= Art Comics Daily =

1995-2007 webcomic by Bebe Williams

Art Comics Daily is a webcomic first published in March 1995 by Bebe Williams, who lives in Arlington, Virginia, United States. One of the first webcomics, it was drawn and written exclusively for the Internet rather than in print in order to reserve some artistic freedom, and was one of the first comics exclusive to the World Wide Web. Williams has created two other daily webcomics - Bobby Rogers and Just Ask Mr-Know-It-All - and Art Comics Daily has been on permanent hiatus since 2007.

==History==
After Williams' comic strips were repeatedly rejected by newspaper syndicates, he brought them to the Internet where he had more artistic freedom. He saw in webcomics the possibility to earn money from advertisers or help land a job as a print cartoonist. In 1998 he described his views about online publishing to The Atlanta Journal and Constitution: "Cartoonists can show comics to an audience despite the powers-that-be at print syndicates, who are not interested in modern alternative humor. It's my belief that the print syndicates are holding back the evolution of modern dailies in general."

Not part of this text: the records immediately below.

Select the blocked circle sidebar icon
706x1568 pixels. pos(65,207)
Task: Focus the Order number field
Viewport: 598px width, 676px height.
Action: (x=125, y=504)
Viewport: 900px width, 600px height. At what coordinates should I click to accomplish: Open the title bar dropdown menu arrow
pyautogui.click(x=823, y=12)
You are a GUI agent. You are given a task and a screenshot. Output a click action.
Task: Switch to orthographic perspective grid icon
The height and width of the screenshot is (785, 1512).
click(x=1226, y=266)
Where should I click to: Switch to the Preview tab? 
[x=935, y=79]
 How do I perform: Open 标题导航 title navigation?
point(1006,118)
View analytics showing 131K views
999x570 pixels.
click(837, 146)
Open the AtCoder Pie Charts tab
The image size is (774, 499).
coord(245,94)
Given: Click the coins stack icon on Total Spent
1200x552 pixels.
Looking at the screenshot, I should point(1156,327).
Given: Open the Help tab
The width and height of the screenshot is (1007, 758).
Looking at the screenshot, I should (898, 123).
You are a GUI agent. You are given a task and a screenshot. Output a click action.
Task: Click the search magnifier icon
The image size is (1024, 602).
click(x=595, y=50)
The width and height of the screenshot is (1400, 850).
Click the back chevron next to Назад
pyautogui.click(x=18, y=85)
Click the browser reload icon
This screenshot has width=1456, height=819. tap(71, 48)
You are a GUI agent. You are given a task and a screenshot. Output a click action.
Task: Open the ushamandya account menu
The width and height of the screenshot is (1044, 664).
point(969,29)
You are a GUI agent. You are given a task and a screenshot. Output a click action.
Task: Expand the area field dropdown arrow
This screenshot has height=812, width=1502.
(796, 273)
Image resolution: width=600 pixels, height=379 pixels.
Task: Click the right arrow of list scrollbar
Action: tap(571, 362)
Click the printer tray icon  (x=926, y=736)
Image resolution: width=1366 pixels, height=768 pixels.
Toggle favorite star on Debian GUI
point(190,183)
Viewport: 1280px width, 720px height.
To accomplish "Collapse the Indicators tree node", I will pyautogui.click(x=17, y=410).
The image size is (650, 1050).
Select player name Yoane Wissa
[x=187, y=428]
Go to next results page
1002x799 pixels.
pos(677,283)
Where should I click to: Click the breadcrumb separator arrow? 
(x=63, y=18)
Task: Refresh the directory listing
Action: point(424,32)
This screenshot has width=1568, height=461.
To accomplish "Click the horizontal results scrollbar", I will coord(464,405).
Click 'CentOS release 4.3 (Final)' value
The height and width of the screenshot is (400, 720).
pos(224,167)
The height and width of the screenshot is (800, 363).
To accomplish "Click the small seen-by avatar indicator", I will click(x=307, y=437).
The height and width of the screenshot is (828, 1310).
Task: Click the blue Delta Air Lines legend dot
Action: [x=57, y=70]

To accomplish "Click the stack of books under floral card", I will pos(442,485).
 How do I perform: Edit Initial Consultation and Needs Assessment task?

Williams has created two other daily webcomics, one being the Xeric Award winning photo comic Bobby Ruckers, and the other being Just Ask Mr-Know-It-All. The website for Art Comics Daily has also hosted webcomics by other artists. However, Art Comics Daily itself now appears to be on permanent hiatus, having last updated in February, 2007.

==Reception==
The Australian has described Williams' webcomics as being "strange but diverting" and having more sociocultural leanings than Doonesbury and Dilbert.